Write out the entire listing below line for line, omitting the pictures.
══════
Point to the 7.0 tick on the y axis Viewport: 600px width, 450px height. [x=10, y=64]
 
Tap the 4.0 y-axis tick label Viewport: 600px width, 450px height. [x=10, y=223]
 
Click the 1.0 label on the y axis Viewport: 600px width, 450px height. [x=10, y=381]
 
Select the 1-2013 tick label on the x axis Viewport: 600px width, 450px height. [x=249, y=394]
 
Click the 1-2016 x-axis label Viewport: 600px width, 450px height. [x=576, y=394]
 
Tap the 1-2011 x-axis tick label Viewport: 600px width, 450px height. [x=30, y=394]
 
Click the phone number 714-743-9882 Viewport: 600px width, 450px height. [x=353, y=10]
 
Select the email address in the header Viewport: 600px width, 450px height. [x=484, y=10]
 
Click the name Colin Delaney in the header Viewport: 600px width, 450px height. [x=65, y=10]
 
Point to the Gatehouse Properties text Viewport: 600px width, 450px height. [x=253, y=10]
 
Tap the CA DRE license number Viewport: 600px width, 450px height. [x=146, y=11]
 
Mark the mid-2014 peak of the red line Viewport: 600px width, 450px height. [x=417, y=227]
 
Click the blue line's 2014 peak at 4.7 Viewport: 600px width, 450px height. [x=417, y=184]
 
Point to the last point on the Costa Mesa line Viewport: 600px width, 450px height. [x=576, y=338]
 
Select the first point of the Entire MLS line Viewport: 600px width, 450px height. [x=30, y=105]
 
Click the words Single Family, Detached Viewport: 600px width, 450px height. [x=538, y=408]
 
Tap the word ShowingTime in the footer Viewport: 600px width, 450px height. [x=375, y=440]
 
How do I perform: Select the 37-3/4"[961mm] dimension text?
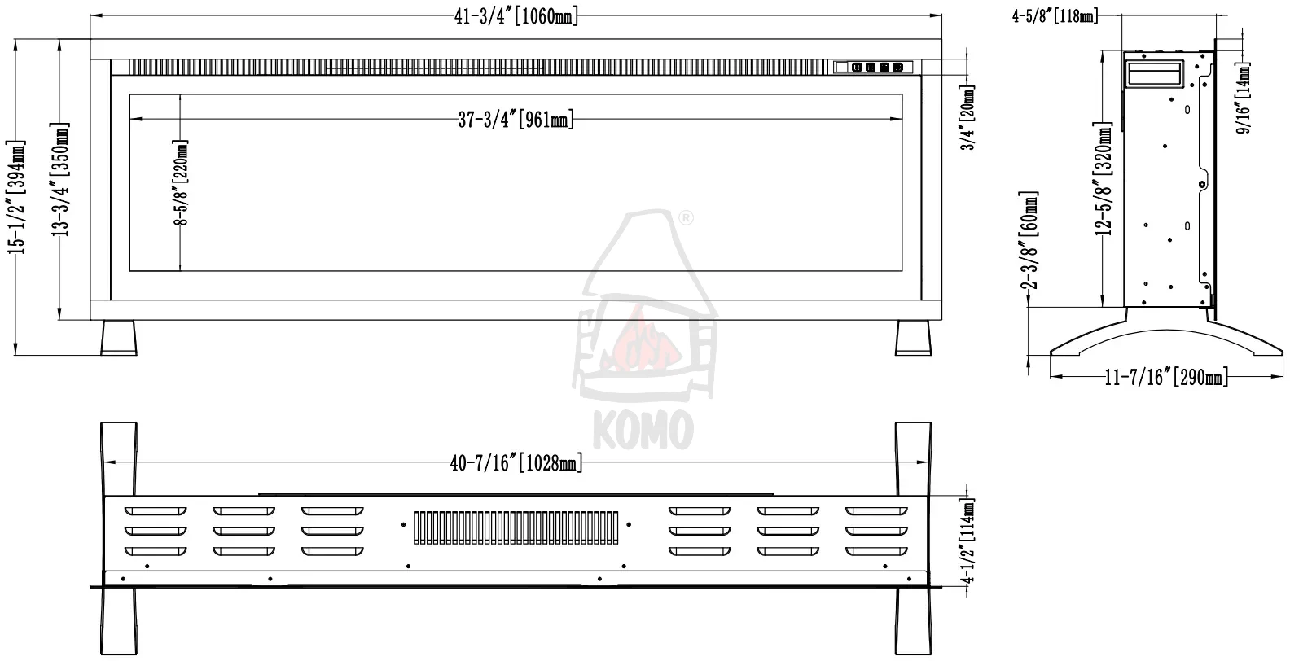tap(516, 120)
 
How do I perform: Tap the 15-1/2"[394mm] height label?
tap(17, 197)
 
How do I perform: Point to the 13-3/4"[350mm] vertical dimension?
tap(60, 180)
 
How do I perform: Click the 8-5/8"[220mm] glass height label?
tap(181, 182)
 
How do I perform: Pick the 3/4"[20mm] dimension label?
tap(968, 117)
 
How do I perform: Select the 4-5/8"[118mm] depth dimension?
tap(1055, 16)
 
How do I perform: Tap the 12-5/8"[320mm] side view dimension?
tap(1103, 178)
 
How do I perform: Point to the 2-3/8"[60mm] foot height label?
tap(1029, 239)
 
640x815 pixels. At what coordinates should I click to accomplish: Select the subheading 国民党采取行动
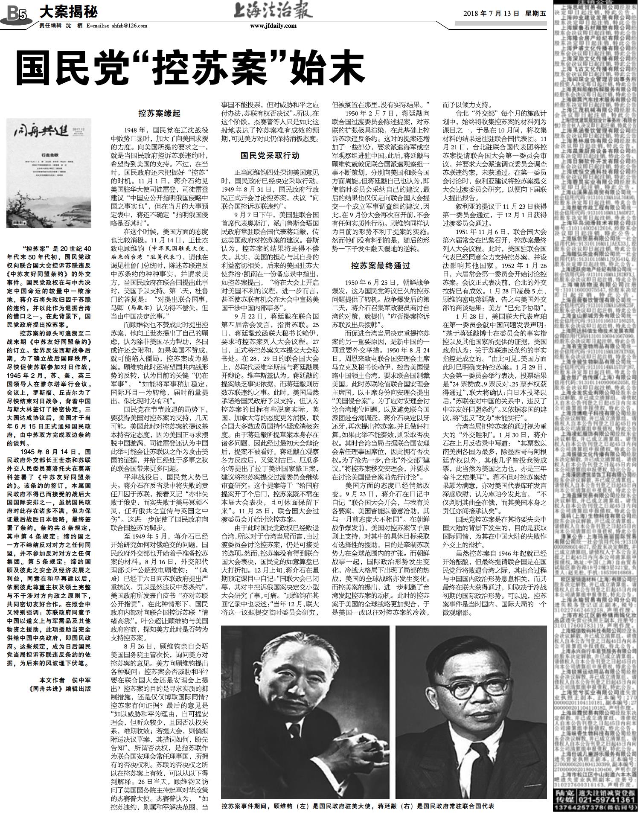coord(270,155)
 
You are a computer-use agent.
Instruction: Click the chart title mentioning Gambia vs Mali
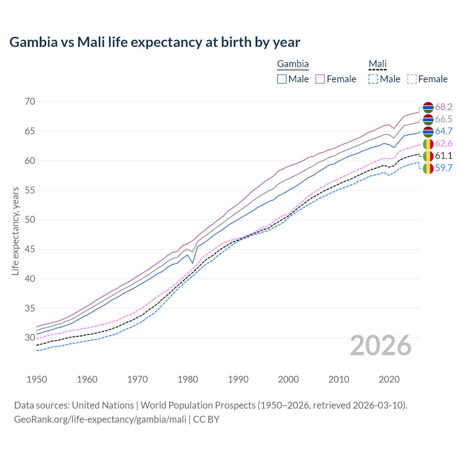[154, 42]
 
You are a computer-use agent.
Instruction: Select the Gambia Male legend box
[282, 79]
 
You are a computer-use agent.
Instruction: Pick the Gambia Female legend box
[320, 79]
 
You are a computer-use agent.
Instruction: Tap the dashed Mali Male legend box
[373, 79]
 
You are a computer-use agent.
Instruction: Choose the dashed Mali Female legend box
[412, 79]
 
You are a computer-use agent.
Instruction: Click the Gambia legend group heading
[293, 64]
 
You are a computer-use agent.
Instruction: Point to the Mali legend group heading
[378, 64]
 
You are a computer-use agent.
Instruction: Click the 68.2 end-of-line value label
[444, 107]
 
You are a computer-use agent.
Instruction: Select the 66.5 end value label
[444, 119]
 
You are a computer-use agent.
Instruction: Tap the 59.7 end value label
[444, 168]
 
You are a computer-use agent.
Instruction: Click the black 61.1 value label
[444, 156]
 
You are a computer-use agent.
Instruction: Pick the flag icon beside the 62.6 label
[428, 144]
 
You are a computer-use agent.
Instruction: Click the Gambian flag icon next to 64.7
[428, 131]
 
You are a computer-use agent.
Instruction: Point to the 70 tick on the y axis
[30, 102]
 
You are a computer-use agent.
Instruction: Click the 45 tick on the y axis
[30, 249]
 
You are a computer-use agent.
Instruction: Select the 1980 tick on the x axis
[188, 379]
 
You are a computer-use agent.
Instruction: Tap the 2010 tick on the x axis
[339, 379]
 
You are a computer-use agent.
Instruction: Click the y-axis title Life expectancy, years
[15, 231]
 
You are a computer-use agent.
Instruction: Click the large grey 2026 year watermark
[381, 345]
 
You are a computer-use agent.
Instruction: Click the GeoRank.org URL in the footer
[100, 419]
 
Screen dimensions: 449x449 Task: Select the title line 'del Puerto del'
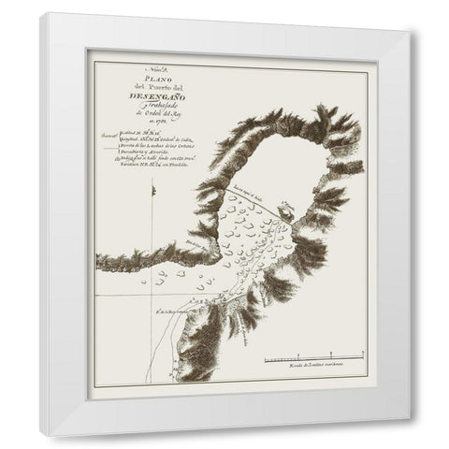coord(152,88)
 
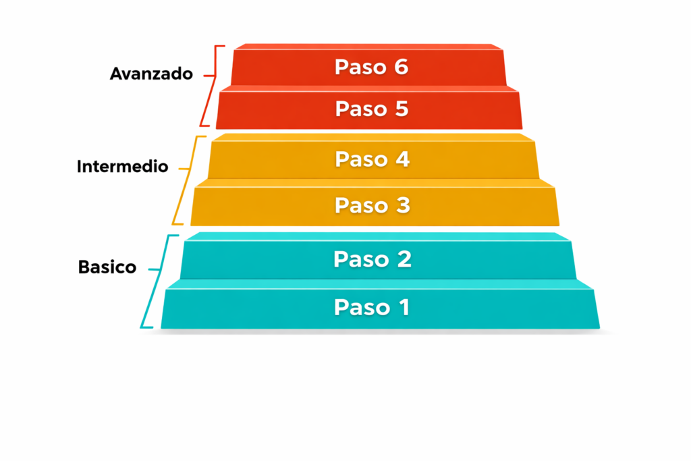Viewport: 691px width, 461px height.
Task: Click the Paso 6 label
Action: [x=371, y=67]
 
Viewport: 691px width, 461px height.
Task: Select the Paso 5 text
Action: [x=372, y=109]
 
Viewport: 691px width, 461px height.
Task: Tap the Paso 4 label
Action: [x=372, y=160]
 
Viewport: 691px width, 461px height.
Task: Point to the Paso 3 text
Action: [x=372, y=205]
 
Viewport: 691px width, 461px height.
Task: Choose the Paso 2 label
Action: [x=372, y=259]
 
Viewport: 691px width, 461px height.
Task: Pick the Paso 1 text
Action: [x=372, y=308]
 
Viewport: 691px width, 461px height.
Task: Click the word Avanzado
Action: [x=151, y=74]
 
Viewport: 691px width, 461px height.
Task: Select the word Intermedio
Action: [x=122, y=166]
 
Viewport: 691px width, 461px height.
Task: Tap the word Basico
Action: [x=107, y=267]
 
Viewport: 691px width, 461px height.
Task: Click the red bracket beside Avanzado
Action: [x=210, y=85]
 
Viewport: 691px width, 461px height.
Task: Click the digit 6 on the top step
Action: [x=400, y=67]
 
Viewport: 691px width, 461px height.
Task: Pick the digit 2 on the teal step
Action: [x=403, y=259]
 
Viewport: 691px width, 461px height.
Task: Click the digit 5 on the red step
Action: [x=401, y=109]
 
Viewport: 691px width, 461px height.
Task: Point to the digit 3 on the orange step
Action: [x=402, y=205]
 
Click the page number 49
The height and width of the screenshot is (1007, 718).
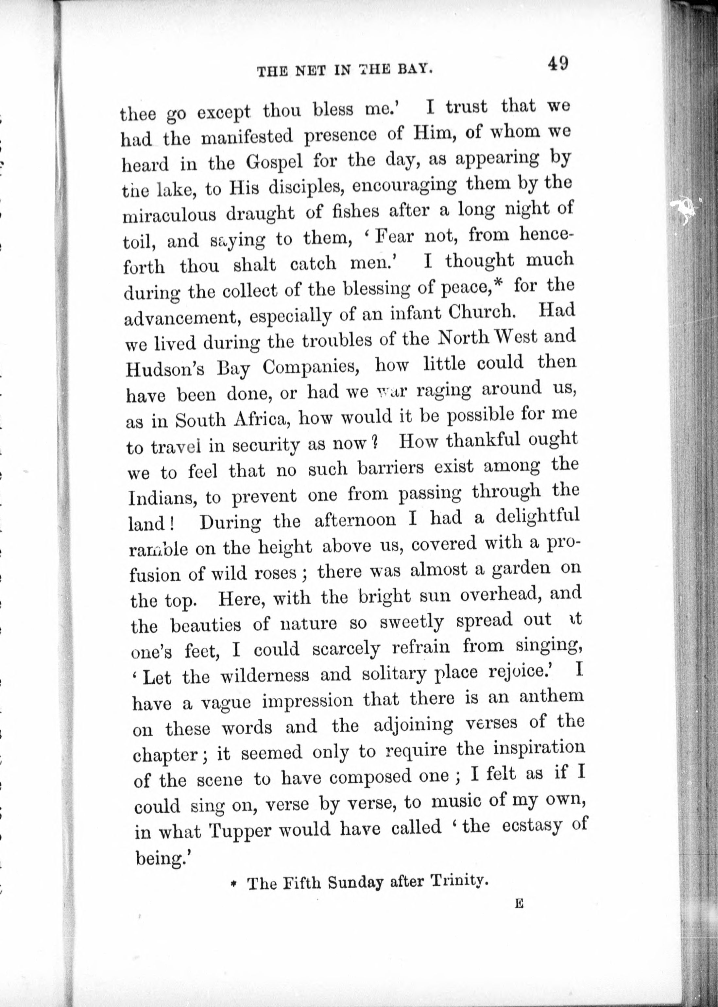[x=557, y=64]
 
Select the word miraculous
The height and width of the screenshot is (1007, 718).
[x=169, y=215]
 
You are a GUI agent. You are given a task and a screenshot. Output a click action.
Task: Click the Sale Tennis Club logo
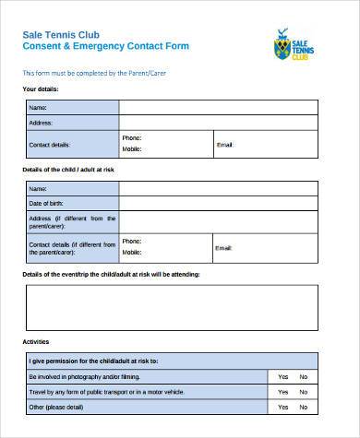tap(294, 44)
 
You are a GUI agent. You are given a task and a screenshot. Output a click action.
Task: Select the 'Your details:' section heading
tap(41, 89)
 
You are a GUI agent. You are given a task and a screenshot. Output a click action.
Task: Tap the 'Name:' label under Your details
tap(39, 108)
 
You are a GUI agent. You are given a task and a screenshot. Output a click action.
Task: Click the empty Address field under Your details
tap(218, 123)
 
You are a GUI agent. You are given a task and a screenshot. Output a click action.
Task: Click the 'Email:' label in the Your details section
tap(224, 145)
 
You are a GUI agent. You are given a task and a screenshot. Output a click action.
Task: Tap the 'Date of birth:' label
tap(47, 203)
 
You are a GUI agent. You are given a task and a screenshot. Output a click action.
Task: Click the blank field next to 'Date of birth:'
tap(218, 203)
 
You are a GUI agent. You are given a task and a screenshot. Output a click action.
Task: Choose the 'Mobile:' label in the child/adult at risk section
tap(132, 253)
══════
Response below:
Point to the 7.0 tick on the y axis Viewport: 600px width, 450px height. [x=10, y=64]
 
Tap the 4.0 y-axis tick label Viewport: 600px width, 450px height. [x=10, y=223]
 
Click the 1.0 label on the y axis Viewport: 600px width, 450px height. [x=10, y=381]
 
Select the 1-2013 tick label on the x axis Viewport: 600px width, 450px height. [x=249, y=394]
 
Click the 1-2016 x-axis label Viewport: 600px width, 450px height. [x=576, y=394]
 
Tap the 1-2011 x-axis tick label Viewport: 600px width, 450px height. [x=30, y=394]
 
Click the phone number 714-743-9882 Viewport: 600px width, 450px height. [x=353, y=10]
 
Select the email address in the header Viewport: 600px width, 450px height. [x=484, y=10]
 
Click the name Colin Delaney in the header Viewport: 600px width, 450px height. [x=65, y=10]
 
Point to the Gatehouse Properties text Viewport: 600px width, 450px height. [x=253, y=10]
 
Tap the CA DRE license number Viewport: 600px width, 450px height. [x=146, y=11]
 
Mark the mid-2014 peak of the red line Viewport: 600px width, 450px height. [x=417, y=227]
 
Click the blue line's 2014 peak at 4.7 Viewport: 600px width, 450px height. [x=417, y=184]
 
Point to the last point on the Costa Mesa line Viewport: 600px width, 450px height. [x=576, y=338]
 
Select the first point of the Entire MLS line Viewport: 600px width, 450px height. [x=30, y=105]
 
Click the words Single Family, Detached Viewport: 600px width, 450px height. [x=538, y=408]
 
Tap the word ShowingTime in the footer Viewport: 600px width, 450px height. [x=375, y=440]
 
How do I perform: Select the 37-3/4"[961mm] dimension text?
tap(516, 120)
 
How do I perform: Tap the 15-1/2"[394mm] height label?
tap(17, 197)
 
How do I perform: Point to the 13-3/4"[350mm] vertical dimension?
tap(60, 180)
 
How do I perform: Click the 8-5/8"[220mm] glass height label?
tap(181, 182)
 
How do I perform: Pick the 3/4"[20mm] dimension label?
tap(968, 117)
 
How do I perform: Select the 4-5/8"[118mm] depth dimension?
tap(1055, 16)
 
How do I perform: Tap the 12-5/8"[320mm] side view dimension?
tap(1103, 178)
 
How do I perform: Point to the 2-3/8"[60mm] foot height label?
tap(1029, 239)
 
640x815 pixels. At what coordinates should I click to accomplish: Select the subheading 国民党采取行动
coord(270,155)
 
You are a computer-use agent.
Instruction: Click the chart title mentioning Gambia vs Mali
[154, 42]
 
You are a computer-use agent.
Instruction: Select the Gambia Male legend box
[282, 79]
 
You are a computer-use agent.
Instruction: Pick the Gambia Female legend box
[320, 79]
 
You are a computer-use agent.
Instruction: Tap the dashed Mali Male legend box
[373, 79]
 
You are a computer-use agent.
Instruction: Choose the dashed Mali Female legend box
[412, 79]
 
You are a computer-use agent.
Instruction: Click the Gambia legend group heading
[293, 64]
 
You are a computer-use agent.
Instruction: Point to the Mali legend group heading
[378, 64]
 
You are a computer-use agent.
Instruction: Click the 68.2 end-of-line value label
[444, 107]
 
You are a computer-use agent.
Instruction: Select the 66.5 end value label
[444, 119]
 
You are a computer-use agent.
Instruction: Tap the 59.7 end value label
[444, 168]
 
You are a computer-use agent.
Instruction: Click the black 61.1 value label
[444, 156]
 
You are a computer-use agent.
Instruction: Pick the flag icon beside the 62.6 label
[428, 144]
 
You are a computer-use agent.
Instruction: Click the Gambian flag icon next to 64.7
[428, 131]
 
You are a computer-use agent.
Instruction: Point to the 70 tick on the y axis
[30, 102]
 
You are a computer-use agent.
Instruction: Click the 45 tick on the y axis
[30, 249]
 
You are a computer-use agent.
Instruction: Select the 1980 tick on the x axis
[188, 379]
 
You are a computer-use agent.
Instruction: Tap the 2010 tick on the x axis
[339, 379]
 
You are a computer-use agent.
Instruction: Click the y-axis title Life expectancy, years
[15, 231]
 
You are a computer-use agent.
Instruction: Click the large grey 2026 year watermark
[381, 345]
 
You are a computer-use agent.
Instruction: Click the GeoRank.org URL in the footer
[100, 419]
 
Screen dimensions: 449x449 Task: Select the title line 'del Puerto del'
coord(152,88)
 
Viewport: 691px width, 461px height.
Task: Click the Paso 6 label
Action: [x=371, y=67]
 
Viewport: 691px width, 461px height.
Task: Select the Paso 5 text
Action: [x=372, y=109]
 
Viewport: 691px width, 461px height.
Task: Tap the Paso 4 label
Action: [x=372, y=160]
 
Viewport: 691px width, 461px height.
Task: Point to the Paso 3 text
Action: [x=372, y=205]
 
Viewport: 691px width, 461px height.
Task: Choose the Paso 2 label
Action: [x=372, y=259]
 
Viewport: 691px width, 461px height.
Task: Pick the Paso 1 text
Action: [x=372, y=308]
 
Viewport: 691px width, 461px height.
Task: Click the word Avanzado
Action: [x=151, y=74]
 
Viewport: 691px width, 461px height.
Task: Select the word Intermedio
Action: [x=122, y=166]
 
Viewport: 691px width, 461px height.
Task: Tap the word Basico
Action: [x=107, y=267]
 
Viewport: 691px width, 461px height.
Task: Click the red bracket beside Avanzado
Action: [x=210, y=85]
 
Viewport: 691px width, 461px height.
Task: Click the digit 6 on the top step
Action: [x=400, y=67]
 
Viewport: 691px width, 461px height.
Task: Pick the digit 2 on the teal step
Action: [x=403, y=259]
 
Viewport: 691px width, 461px height.
Task: Click the digit 5 on the red step
Action: [x=401, y=109]
 
Viewport: 691px width, 461px height.
Task: Point to the digit 3 on the orange step
Action: [x=402, y=205]
 
Click the page number 49
The height and width of the screenshot is (1007, 718).
[x=557, y=64]
 
Select the word miraculous
The height and width of the screenshot is (1007, 718).
[x=169, y=215]
 
You are a GUI agent. You are given a task and a screenshot. Output a click action.
Task: Click the Sale Tennis Club logo
tap(294, 44)
 
You are a GUI agent. You are given a task and a screenshot. Output a click action.
Task: Select the 'Your details:' section heading
tap(41, 89)
 
You are a GUI agent. You are given a task and a screenshot. Output a click action.
Task: Tap the 'Name:' label under Your details
tap(39, 108)
 
You are a GUI agent. You are given a task and a screenshot. Output a click action.
Task: Click the empty Address field under Your details
tap(218, 123)
 
You are a GUI agent. You are given a task and a screenshot. Output a click action.
Task: Click the 'Email:' label in the Your details section
tap(224, 145)
 
You are a GUI agent. You are given a task and a screenshot. Output a click action.
Task: Tap the 'Date of birth:' label
tap(47, 203)
 
You are a GUI agent. You are given a task and a screenshot. Output a click action.
Task: Click the blank field next to 'Date of birth:'
tap(218, 203)
 
You are a GUI agent. You are given a task and a screenshot. Output a click action.
Task: Choose the 'Mobile:' label in the child/adult at risk section
tap(132, 253)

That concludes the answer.